Un esempio lo abbiamo avuto con l’ormai famosa copertina di Time. Un’intervista che è un manuale di come si può manipolare il dibattito pubblico, sfruttando tecniche piuttosto semplici. Come vi raccontavo, in questo pezzo che ha fatto molto arrabbiare Fratelli d'Italia (che gli ha dedicato una card sui propri profili social), è una verta strategia:
Quando si ha a che fare con un argomento molto delicato e potenzialmente dannoso, la tecnica è molto semplice: si assume un punto di osservazione volutamente paradossale, enfatizzando le critiche più radicali o iperboliche, estraendo dal contesto, banalizzando e assolutizzando le critiche più centrate ed efficaci, per poi incardinare l’intera discussione sul binario vittimista. Dalla questione migranti alla F word, passando per gli altalenanti risultati in campo economico e le riforme naufragate, fino ad arrivare agli obbrobri giuridici (come il decreto sicurezza) e agli inciampi della maggioranza (scandali, inchieste e via discorrendo): non c’è una sola questione che non sia ridotta in questo particolare frame comunicativo.

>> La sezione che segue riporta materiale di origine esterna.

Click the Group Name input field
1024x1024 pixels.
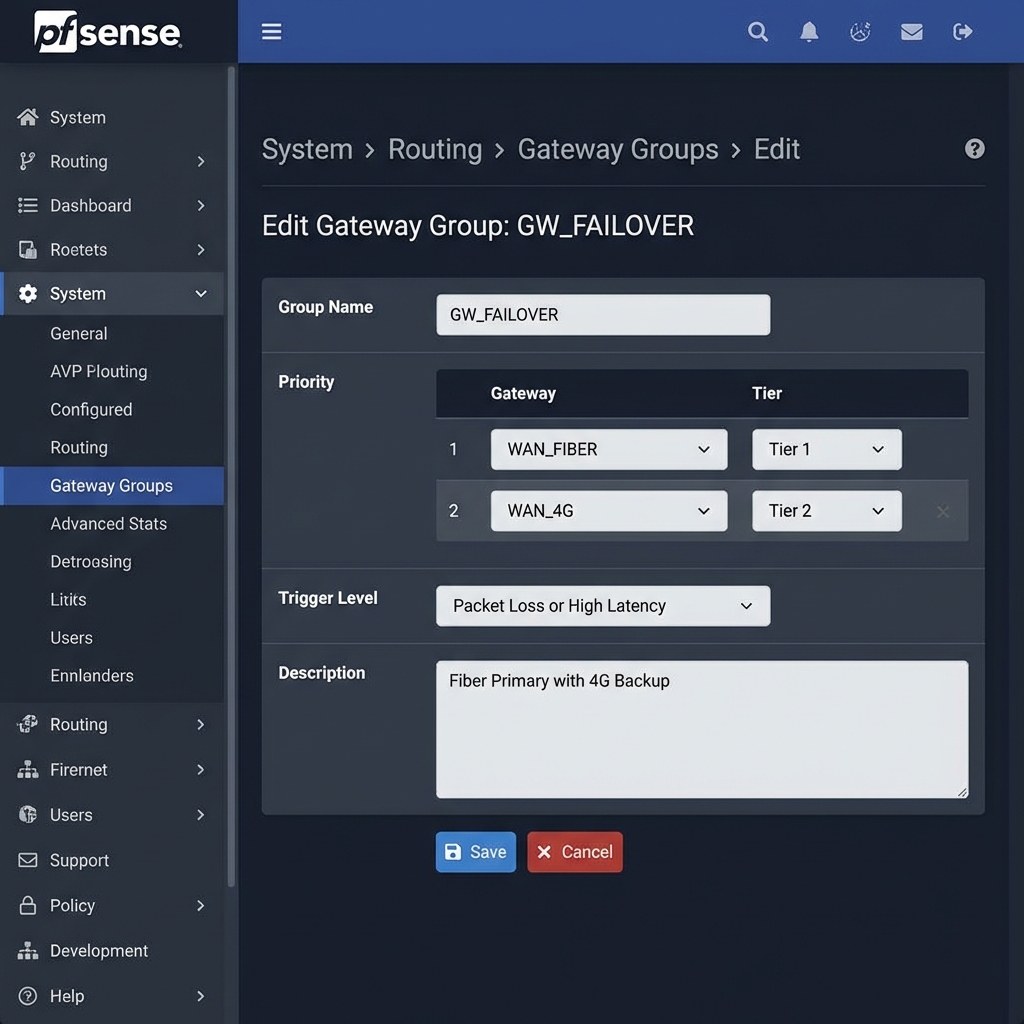click(x=603, y=315)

E funziona, per il momento funziona. Anche perché le opposizioni, salvo rarissime eccezioni, accettano di buon grado di giocare la loro partita su questo terreno. I leader cercano, quasi bramano, una loro legittimizzazione nello scontro polarizzante con Meloni, senza mostrare di avere un’offerta politica realmente attrattiva. Si dividono e litigano su questioni considerate lunari dall’elettorato, mentre appaiono poco incisivi sui grandi temi di interesse pubblico. Quando potrebbero affondare il colpo sono frenati da strategismi e contraddizioni interne (l’atteggiamento del Partito democratico di fronte ai massacri di Gaza è emblematico). Hanno una comunicazione troppo spesso prudente o ancorata a schemi vecchi.

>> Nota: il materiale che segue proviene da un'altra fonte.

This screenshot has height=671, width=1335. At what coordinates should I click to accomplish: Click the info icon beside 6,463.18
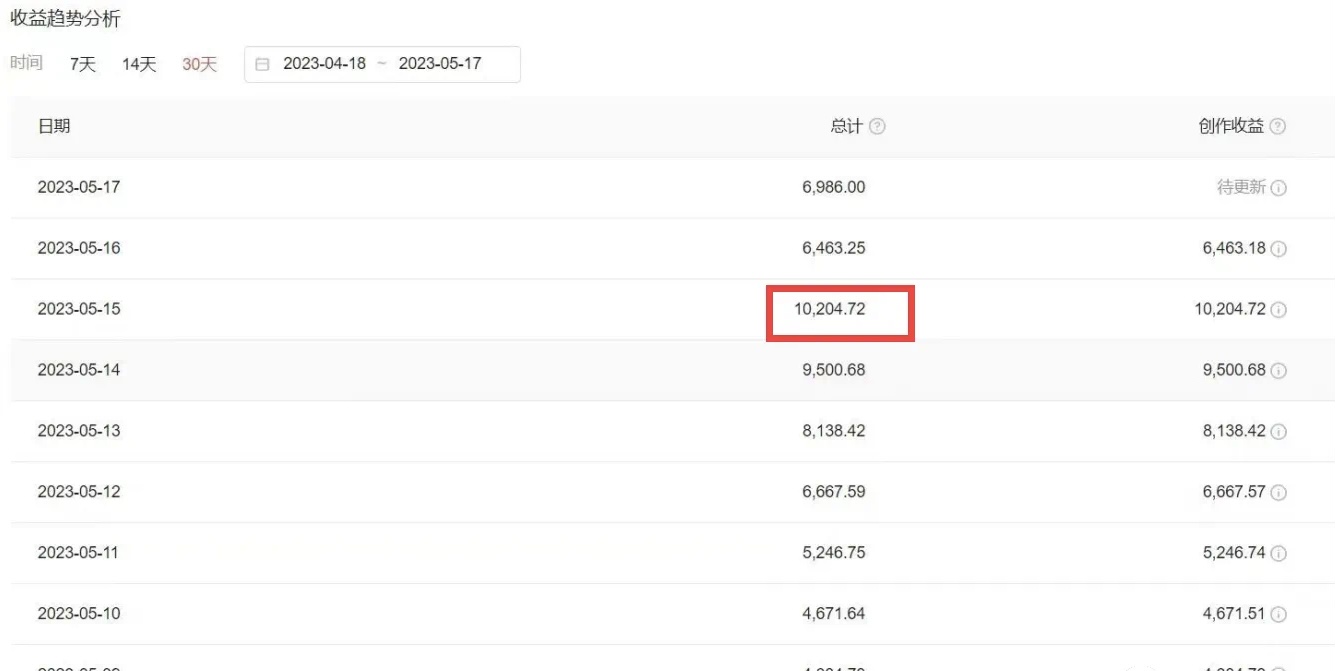1280,248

Ciò non vuol dire che non esista un’alternativa, né che Meloni governi un Paese pacificato. Ci sono tante forze in movimento, prodromi di nuove mobilitazioni, cui bisognerebbe prestare grande attenzione. Il punto è che mentre a destra c’è un progetto politico da rincorrere e perseguire (la trasformazione del Paese nella direzione identitaria, sovranista e ultraconservatrice), l’alternativa sembra mancare di una piattaforma politico-ideologica che sappia essere a un tempo unitaria e plurale. Ci si riduce al cartello elettorale, il più delle volte.

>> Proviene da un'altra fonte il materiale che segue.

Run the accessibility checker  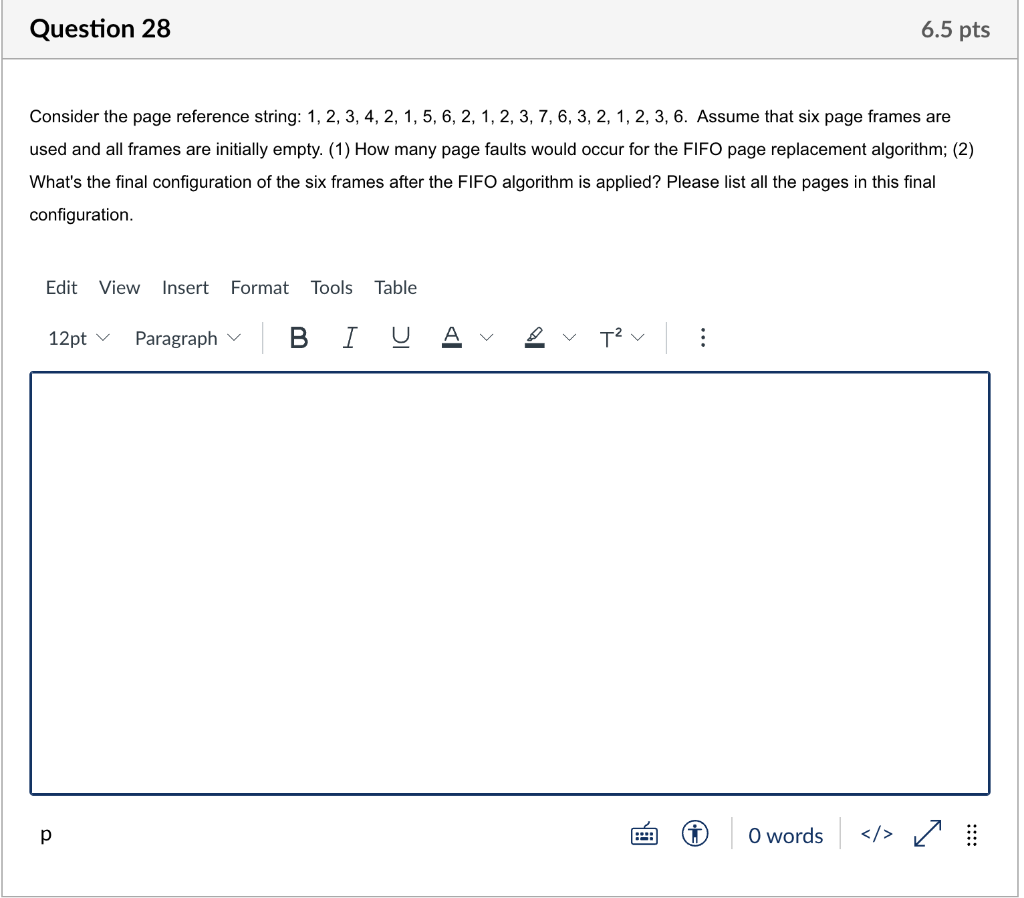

Forse un po’ poco, considerando che fra due anni il Paese sarà chiamato a un voto, quello delle Politiche del 2027, che determinerà il Parlamento che eleggerà il nuovo capo dello Stato e il governo che opererà nel pieno dell’epopea trumpiana. Staremo a vedere.
OT: piccola nota di servizio, con questo numero speciale la nostra Evening Review si fermerà per un po'. Ci ritroveremo fra qualche settimana, con una nuova formula. A presto!